▸ Problem:
Leave out every line that comes before the one containing "At what coordinates should I click to accomplish: Expand", and reproduce the rest of the listing below exactly, through its last line.

▸ Task material:
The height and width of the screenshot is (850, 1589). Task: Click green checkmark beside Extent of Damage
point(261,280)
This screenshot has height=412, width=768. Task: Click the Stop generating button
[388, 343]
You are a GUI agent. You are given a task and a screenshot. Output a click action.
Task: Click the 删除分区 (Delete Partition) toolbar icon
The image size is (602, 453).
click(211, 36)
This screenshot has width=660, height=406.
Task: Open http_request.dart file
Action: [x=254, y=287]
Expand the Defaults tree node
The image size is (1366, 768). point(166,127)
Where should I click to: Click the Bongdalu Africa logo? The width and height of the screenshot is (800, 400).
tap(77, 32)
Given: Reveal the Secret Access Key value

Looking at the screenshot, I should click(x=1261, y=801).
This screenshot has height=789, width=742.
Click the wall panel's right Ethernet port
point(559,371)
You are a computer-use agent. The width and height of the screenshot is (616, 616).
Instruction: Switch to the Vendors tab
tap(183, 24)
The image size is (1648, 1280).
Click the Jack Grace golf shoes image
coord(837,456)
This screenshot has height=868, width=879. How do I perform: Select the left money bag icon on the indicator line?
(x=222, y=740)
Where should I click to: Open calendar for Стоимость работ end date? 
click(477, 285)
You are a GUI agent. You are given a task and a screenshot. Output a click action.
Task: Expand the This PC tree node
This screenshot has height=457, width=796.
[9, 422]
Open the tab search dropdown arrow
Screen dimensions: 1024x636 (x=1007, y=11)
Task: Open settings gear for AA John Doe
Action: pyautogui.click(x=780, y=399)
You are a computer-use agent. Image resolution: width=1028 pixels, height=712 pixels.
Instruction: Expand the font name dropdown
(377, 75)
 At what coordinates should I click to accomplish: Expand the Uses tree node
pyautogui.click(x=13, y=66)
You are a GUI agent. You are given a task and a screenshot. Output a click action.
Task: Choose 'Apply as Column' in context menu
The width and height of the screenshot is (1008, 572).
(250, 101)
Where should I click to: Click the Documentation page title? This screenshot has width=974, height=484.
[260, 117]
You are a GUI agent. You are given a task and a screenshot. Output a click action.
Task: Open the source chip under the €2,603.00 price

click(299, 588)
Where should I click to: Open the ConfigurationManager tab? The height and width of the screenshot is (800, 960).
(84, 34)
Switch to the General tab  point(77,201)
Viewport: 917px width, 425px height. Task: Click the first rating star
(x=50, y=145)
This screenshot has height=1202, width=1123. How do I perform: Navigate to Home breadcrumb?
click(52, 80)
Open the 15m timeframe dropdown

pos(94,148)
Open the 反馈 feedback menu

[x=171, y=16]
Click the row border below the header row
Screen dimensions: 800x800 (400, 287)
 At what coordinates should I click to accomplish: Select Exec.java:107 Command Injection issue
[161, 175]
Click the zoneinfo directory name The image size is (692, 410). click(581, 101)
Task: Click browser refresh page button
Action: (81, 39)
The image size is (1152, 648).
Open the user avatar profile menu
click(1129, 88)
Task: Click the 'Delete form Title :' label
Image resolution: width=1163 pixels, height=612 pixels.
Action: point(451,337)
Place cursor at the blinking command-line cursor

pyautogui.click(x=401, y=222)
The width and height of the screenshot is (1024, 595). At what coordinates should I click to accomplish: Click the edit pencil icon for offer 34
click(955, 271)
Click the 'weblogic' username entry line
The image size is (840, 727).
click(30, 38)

▸ Response box:
 At what coordinates should I click to accomplish: Expand the Uses tree node
pyautogui.click(x=13, y=66)
You are a GUI agent. You are given a task and a screenshot. Output a click action.
Task: Choose 'Apply as Column' in context menu
The width and height of the screenshot is (1008, 572).
(250, 101)
Where should I click to: Click the Documentation page title? This screenshot has width=974, height=484.
[260, 117]
You are a GUI agent. You are given a task and a screenshot. Output a click action.
Task: Open the source chip under the €2,603.00 price

click(299, 588)
Where should I click to: Open the ConfigurationManager tab? The height and width of the screenshot is (800, 960).
(84, 34)
Switch to the General tab  point(77,201)
Viewport: 917px width, 425px height. Task: Click the first rating star
(x=50, y=145)
This screenshot has height=1202, width=1123. How do I perform: Navigate to Home breadcrumb?
click(52, 80)
Open the 15m timeframe dropdown

pos(94,148)
Open the 反馈 feedback menu

[x=171, y=16]
Click the row border below the header row
Screen dimensions: 800x800 (400, 287)
 At what coordinates should I click to accomplish: Select Exec.java:107 Command Injection issue
[161, 175]
Click the zoneinfo directory name The image size is (692, 410). click(581, 101)
Task: Click browser refresh page button
Action: (81, 39)
The image size is (1152, 648).
Open the user avatar profile menu
click(1129, 88)
Task: Click the 'Delete form Title :' label
Image resolution: width=1163 pixels, height=612 pixels.
Action: point(451,337)
Place cursor at the blinking command-line cursor

pyautogui.click(x=401, y=222)
The width and height of the screenshot is (1024, 595). At what coordinates should I click to accomplish: Click the edit pencil icon for offer 34
click(955, 271)
Click the 'weblogic' username entry line
The image size is (840, 727).
click(30, 38)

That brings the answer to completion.